++++ Listed entries

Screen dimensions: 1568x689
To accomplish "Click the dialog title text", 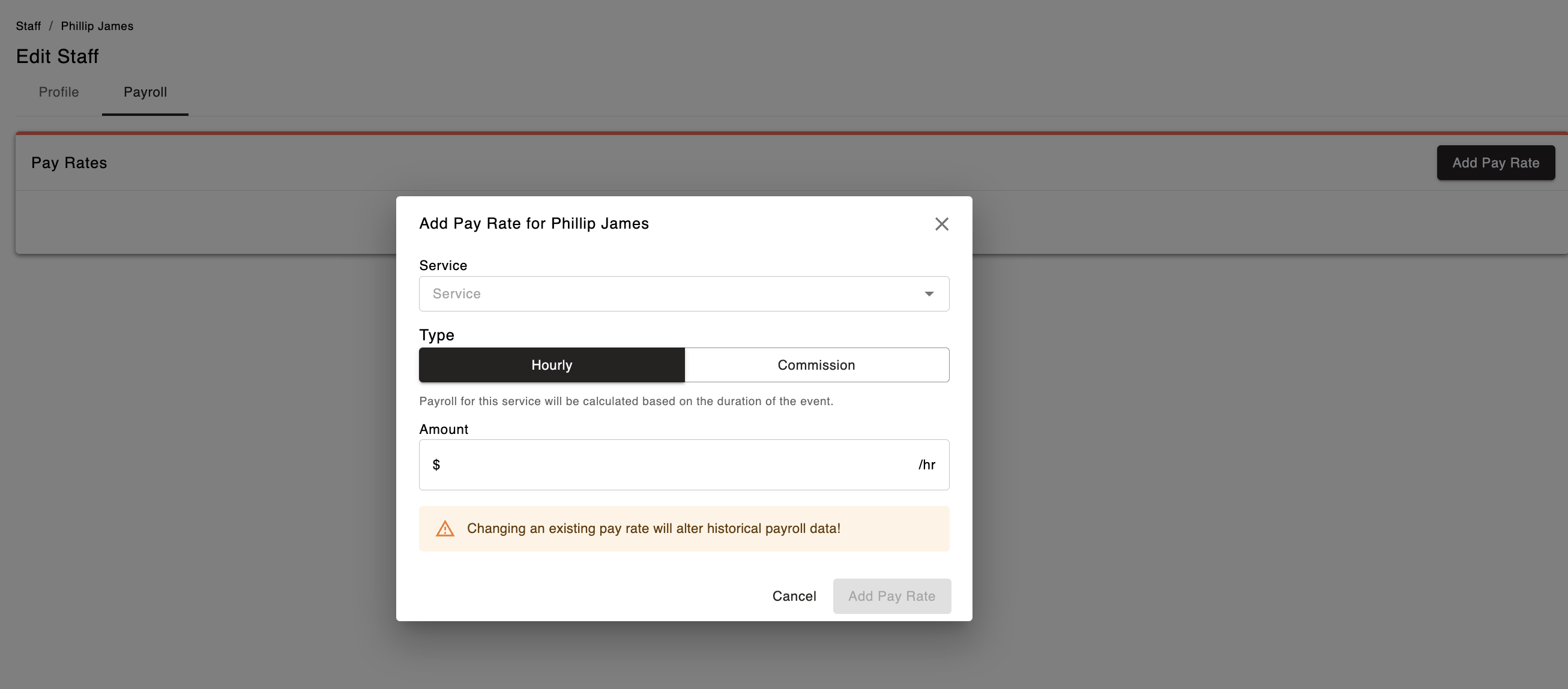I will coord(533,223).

++++++++
++++ Listed entries

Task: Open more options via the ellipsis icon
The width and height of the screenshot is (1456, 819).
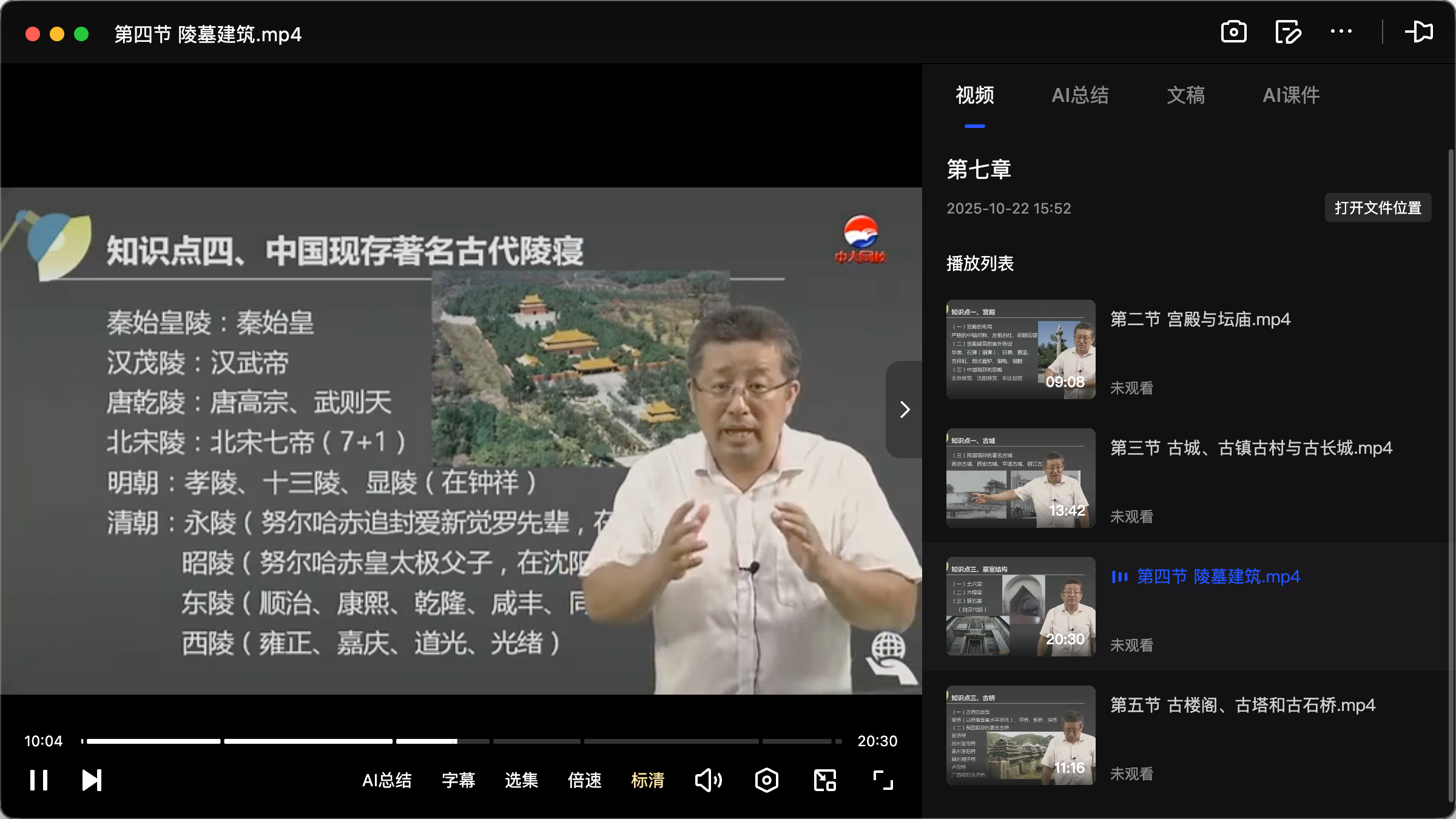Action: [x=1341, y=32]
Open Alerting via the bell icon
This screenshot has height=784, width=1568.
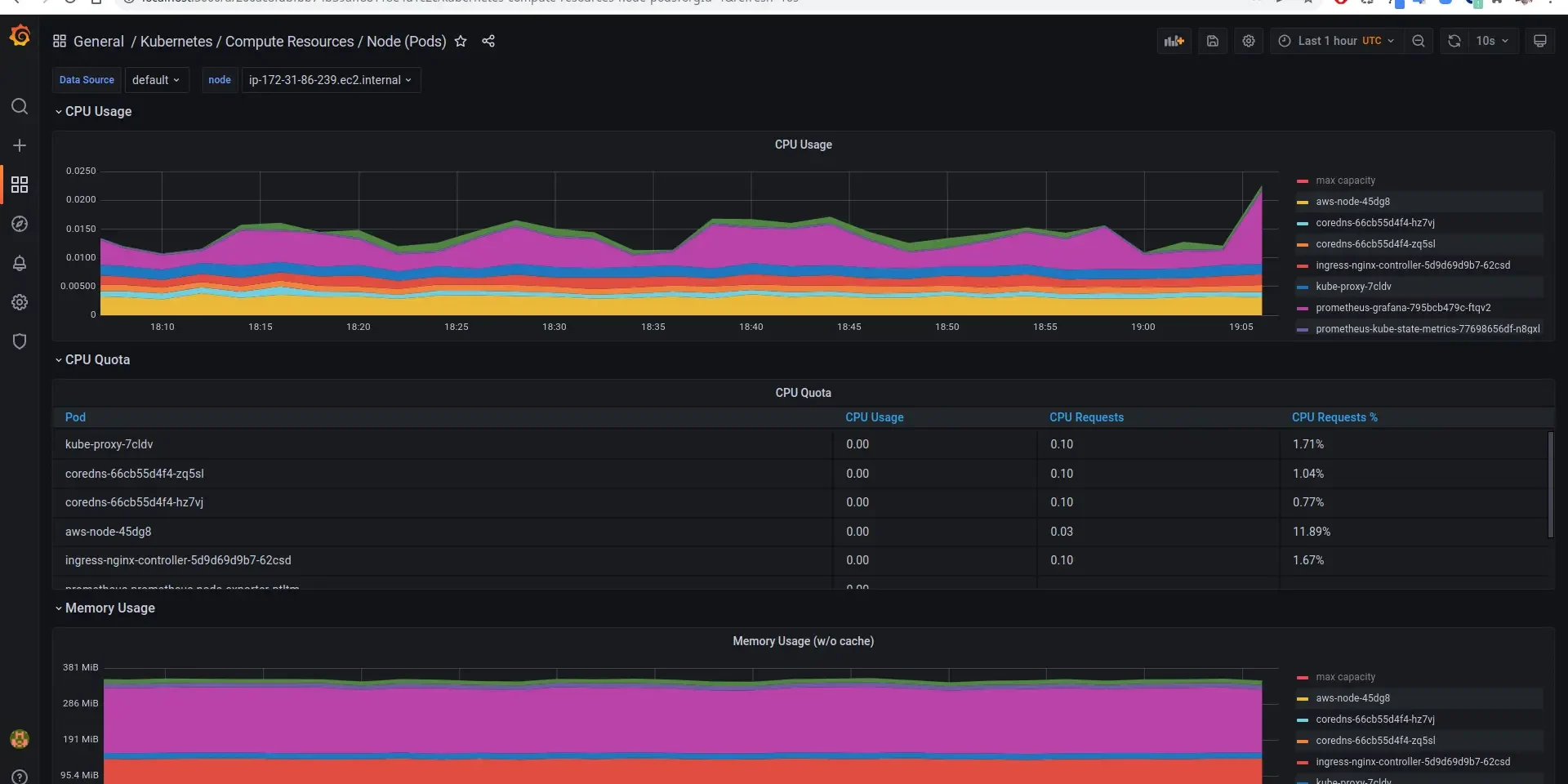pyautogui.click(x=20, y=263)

++++++++

- Exercise instructions
Look over the listing above and copy each line that contains "Open".

- Answer below
Task: Open more options via the ellipsis icon
Open Alerting via the bell icon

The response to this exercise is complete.